The British figured out that to maintain highly-accurate sniper rifles, not only did they have to be built correctly from the highest-quality components available, but the rifle and the scope had to be kept together. As such, the British paired the precise No. 4 rifle with the No. 32 3.5x telescopic sight and bracket, wisely matching the serial numbers in the case of separation.
In 1942, Birmingham Small Arms was brought in to create the No. 4 (T) rifle and optic combo, with two different factories tasked with finding out which Enfield rifles were shooting the best groups through testing. Top-quality gunmaker Holland & Holland was also involved in the painstaking process of producing these precision rifles, to the tune of nearly 26,000.
A rugged rifle that holds its zero is ideal for snipers. Delicate rifles are just not good for them. Accuracy is paramount, but tough conditions are often faced by elite marksmen and the No. 4 (T) was rugged enough to handle rigorous combat and maintain its zero, making it a favorite of WWII snipers.

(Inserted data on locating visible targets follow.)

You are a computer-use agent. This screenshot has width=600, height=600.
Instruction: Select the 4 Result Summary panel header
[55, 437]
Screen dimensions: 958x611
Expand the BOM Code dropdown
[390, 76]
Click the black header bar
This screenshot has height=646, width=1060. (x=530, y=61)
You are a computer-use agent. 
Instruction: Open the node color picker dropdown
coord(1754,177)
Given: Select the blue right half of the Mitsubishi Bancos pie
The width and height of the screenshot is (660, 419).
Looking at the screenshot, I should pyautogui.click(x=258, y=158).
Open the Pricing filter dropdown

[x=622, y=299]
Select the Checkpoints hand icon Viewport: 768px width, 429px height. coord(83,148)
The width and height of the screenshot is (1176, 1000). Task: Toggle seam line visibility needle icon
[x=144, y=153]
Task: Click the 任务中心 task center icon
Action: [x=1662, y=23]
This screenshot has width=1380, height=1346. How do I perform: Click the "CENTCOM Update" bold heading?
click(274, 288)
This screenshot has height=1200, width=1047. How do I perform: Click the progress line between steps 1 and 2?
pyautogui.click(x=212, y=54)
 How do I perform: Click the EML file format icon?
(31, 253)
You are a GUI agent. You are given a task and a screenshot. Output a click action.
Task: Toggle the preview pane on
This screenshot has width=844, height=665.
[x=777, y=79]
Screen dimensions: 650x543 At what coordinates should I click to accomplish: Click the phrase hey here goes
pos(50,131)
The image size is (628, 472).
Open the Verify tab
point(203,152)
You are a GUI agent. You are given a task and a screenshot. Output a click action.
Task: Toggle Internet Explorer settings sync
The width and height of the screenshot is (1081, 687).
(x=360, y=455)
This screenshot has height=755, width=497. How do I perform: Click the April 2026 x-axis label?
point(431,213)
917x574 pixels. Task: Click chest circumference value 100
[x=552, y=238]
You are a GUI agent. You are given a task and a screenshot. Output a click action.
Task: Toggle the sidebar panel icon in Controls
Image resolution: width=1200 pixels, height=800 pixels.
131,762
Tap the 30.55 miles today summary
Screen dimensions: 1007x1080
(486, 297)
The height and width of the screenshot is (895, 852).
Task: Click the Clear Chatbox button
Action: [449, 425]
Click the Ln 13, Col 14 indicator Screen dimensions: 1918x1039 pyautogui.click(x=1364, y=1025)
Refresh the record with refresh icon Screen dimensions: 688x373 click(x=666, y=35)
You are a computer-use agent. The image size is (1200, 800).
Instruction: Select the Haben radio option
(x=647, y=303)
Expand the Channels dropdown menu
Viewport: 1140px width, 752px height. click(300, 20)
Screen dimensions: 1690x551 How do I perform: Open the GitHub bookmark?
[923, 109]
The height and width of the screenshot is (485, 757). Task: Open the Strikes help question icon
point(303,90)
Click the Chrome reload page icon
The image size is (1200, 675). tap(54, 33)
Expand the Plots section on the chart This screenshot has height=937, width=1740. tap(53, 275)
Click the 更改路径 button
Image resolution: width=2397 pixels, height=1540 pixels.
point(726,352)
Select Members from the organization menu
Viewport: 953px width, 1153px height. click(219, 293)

The scope attachments featured incredible machine work. And, the telescopes themselves were made by the best sight manufacturers in Britain at the time. A wooden cheekpiece added to the rifle stock so that the shooter could have a proper eye-level fit with the high-mounted optic. The incredibly accurate rifle itself—plus all the equipment needed (and more)—fit into a durable hard-sided case.
The British kept the No. 4 (T) in service with snipers throughout the Cold War era until about 1970. At this point, the prevailing thought was to upgrade No. 4 rifles to shoot modern 7.62mm ammo, which is exactly what the Brits ended up doing. The L42A1 was a No. 4 (T) with a heavier and longer barrel, re-calibrated range drum for the optic and a new box magazine for the rimless 7.62mm cartridge.
Now, the Lee-Enfield No. 4 (T) is a collector's darling, but they are often faked. Be mindful, and do your homework before buying one.